Parágrafo após parágrafo, vemos o esforço de Kakuzō por trás de sua escolha pela temática do chanoyu. Utilizando-se dos símbolos presentes na cerimônia, o autor é feliz em aproveitar todo gancho para discorrer sobre o valor de cada gesto para a sociedade nipônica enquanto dá uma verdadeira aula de sensibilidade estética. Mais que uma exposição/apresentação de seu lugar, existe também o desejo de ser compreendido, e é aqui que a nossa chave de leitura é tão importante.
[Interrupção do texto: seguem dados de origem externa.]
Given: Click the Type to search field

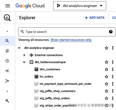Looking at the screenshot, I should tap(67, 32).
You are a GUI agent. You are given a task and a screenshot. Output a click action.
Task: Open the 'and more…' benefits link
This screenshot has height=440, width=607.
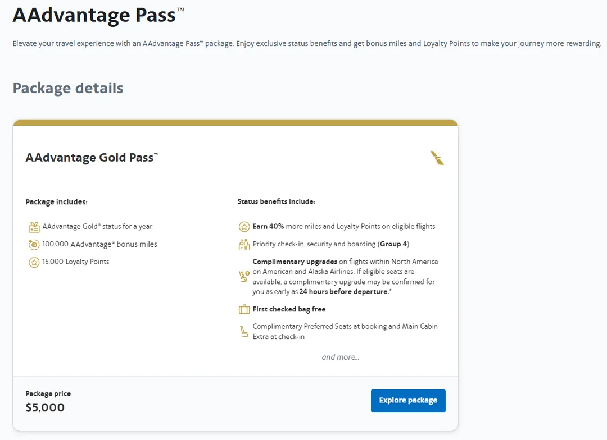tap(340, 357)
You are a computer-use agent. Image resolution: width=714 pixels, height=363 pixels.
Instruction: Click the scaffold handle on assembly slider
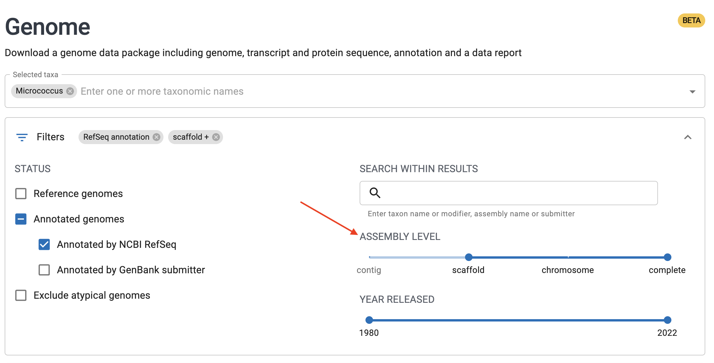[469, 257]
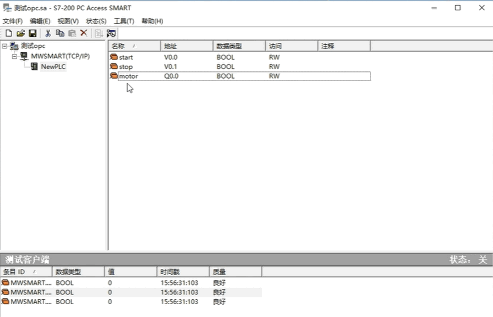The height and width of the screenshot is (317, 493).
Task: Click the Copy toolbar icon
Action: [60, 33]

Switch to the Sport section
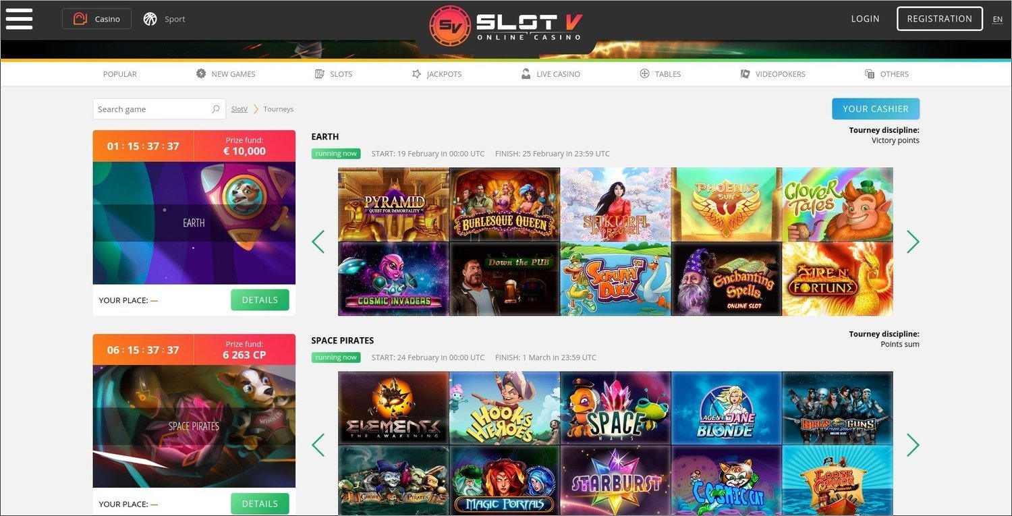point(165,19)
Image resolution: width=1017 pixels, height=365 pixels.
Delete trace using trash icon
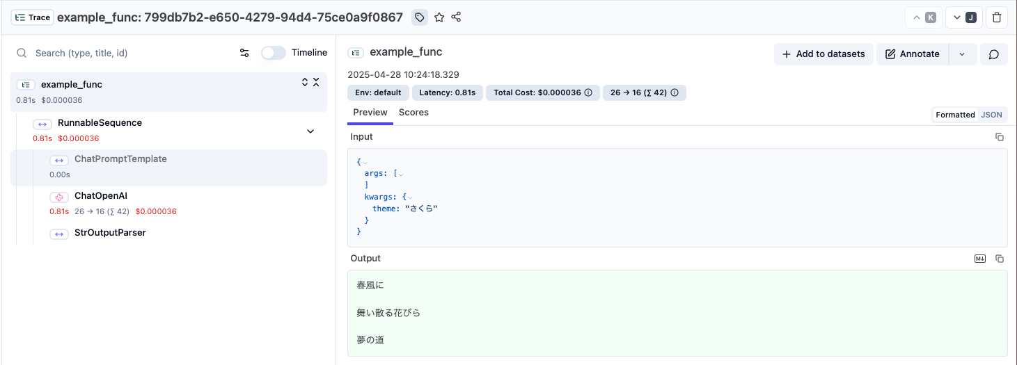[997, 17]
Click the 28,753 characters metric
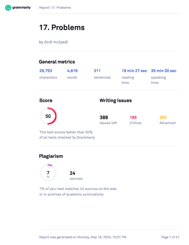The height and width of the screenshot is (245, 189). pos(48,74)
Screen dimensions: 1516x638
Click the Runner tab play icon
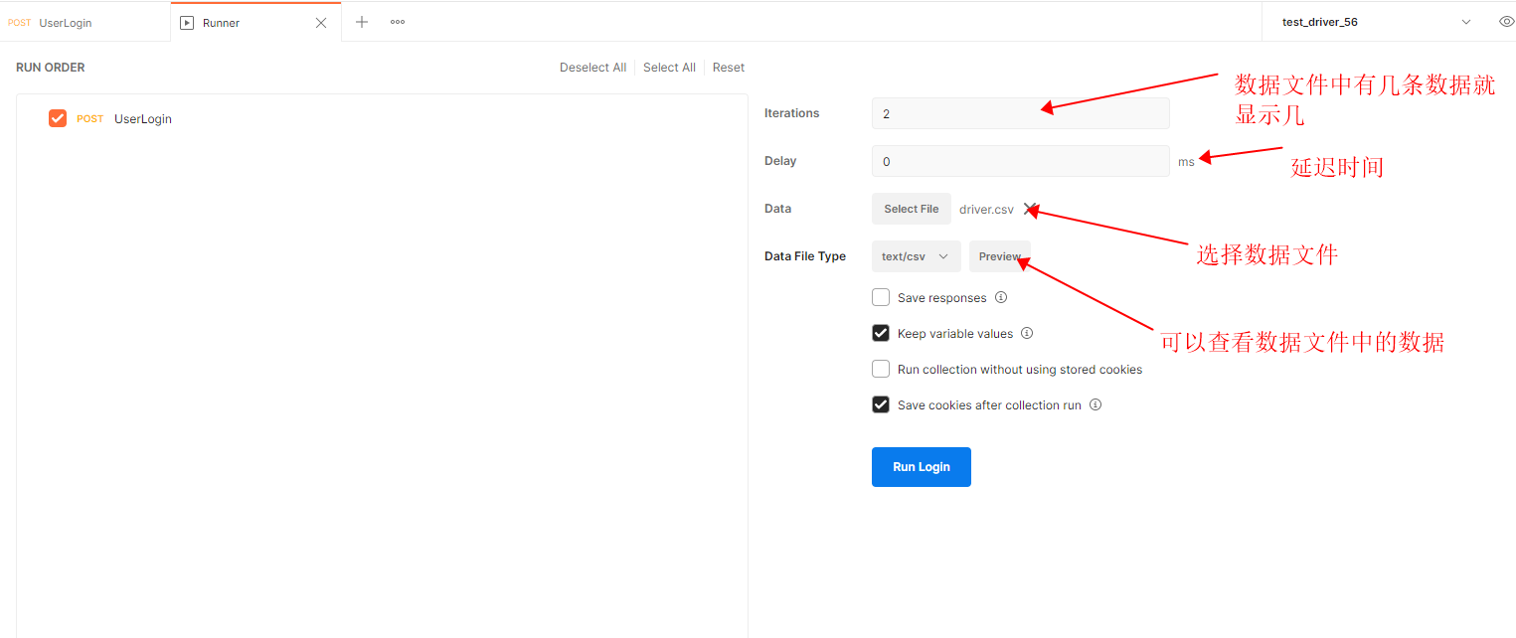[x=187, y=23]
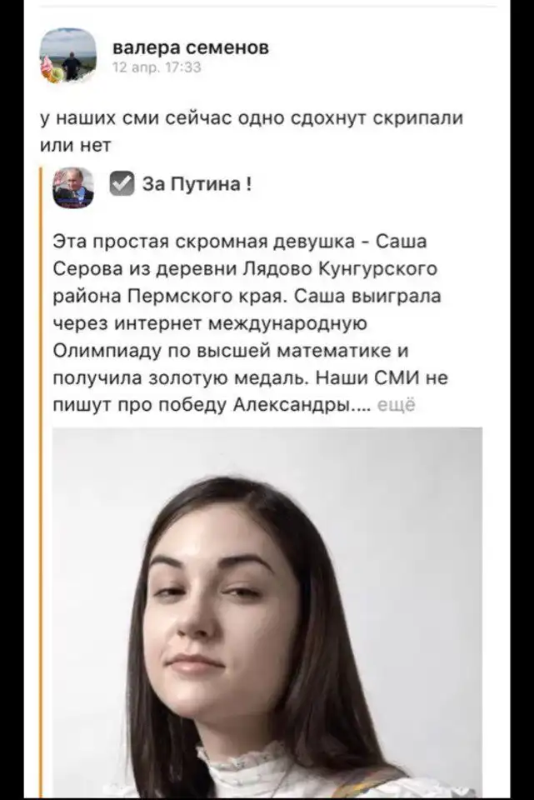Click the post timestamp "12 апр. 17:33"
Viewport: 534px width, 800px height.
[157, 68]
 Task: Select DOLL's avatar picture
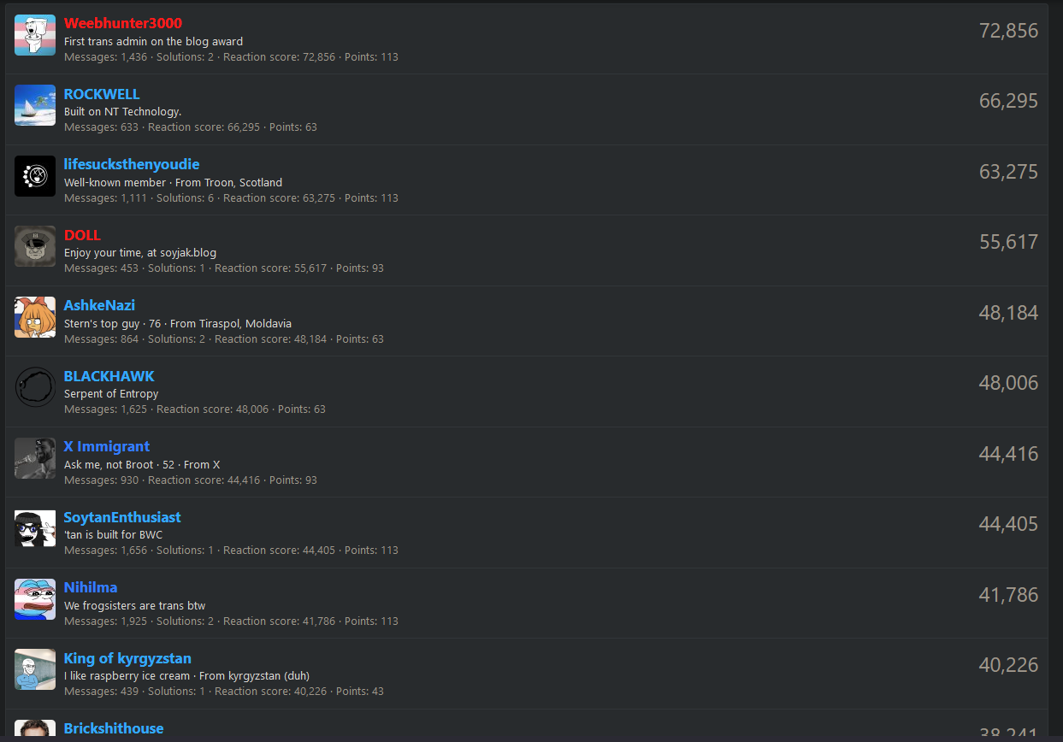click(35, 246)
Kakuzō muito astutamente utiliza-se de recursos como as figuras de linguagem para se expressar e mediar a compreensão dos ocidentais sobre a cultura japonesa, como no trecho em que chama Chikamatsu Monzaemon, dramaturgo do século XVII, de Shakespeare japonês”, ou quando compara o Ocidente e o Oriente com dois dragões que se lançam em busca da joia da vida - criando uma conexão através de um propósito comum entre os dois “lugares”, além de uma esperança de harmonia entre ambos. Não são recursos perfeitos, e o próprio autor reconhece o fato, assim afirmando que “tradução é sempre uma traição” e que “definição é sempre uma limitação”. Ainda assim, a tentativa é válida principalmente enquanto uma forma de se entender melhor o(s) propósito(s) dele com a escrita desse livro. 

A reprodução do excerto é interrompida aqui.